[Instructions to follow]
Count the lines in the rows below that contain the string "height", with case counting. Give only the number.

[Records provided]
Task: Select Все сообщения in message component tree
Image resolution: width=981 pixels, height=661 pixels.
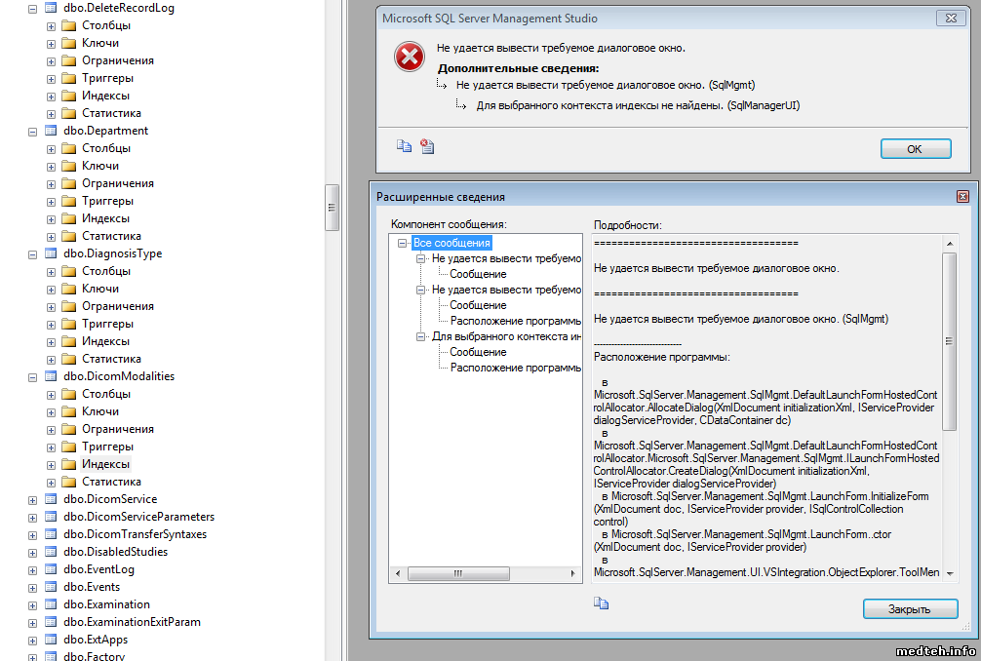Action: (x=451, y=243)
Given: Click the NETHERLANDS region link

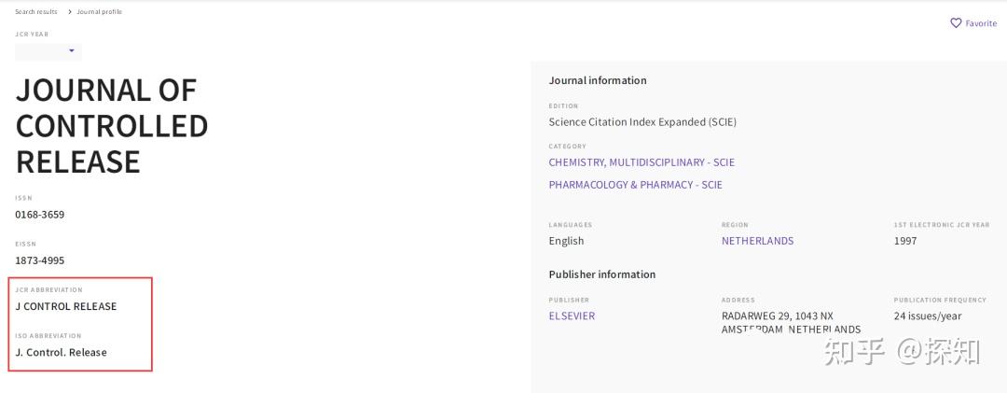Looking at the screenshot, I should coord(757,241).
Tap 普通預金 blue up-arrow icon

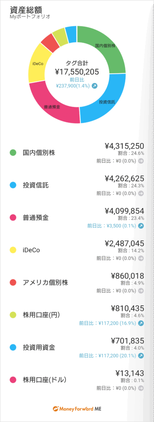141,226
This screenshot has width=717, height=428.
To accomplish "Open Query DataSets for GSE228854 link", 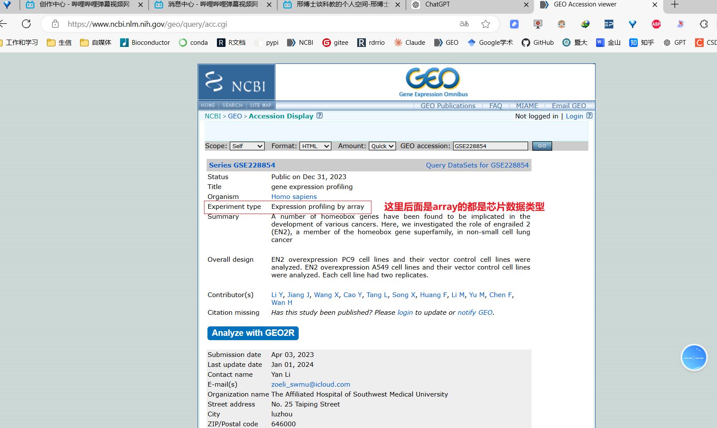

[Output of the task]
2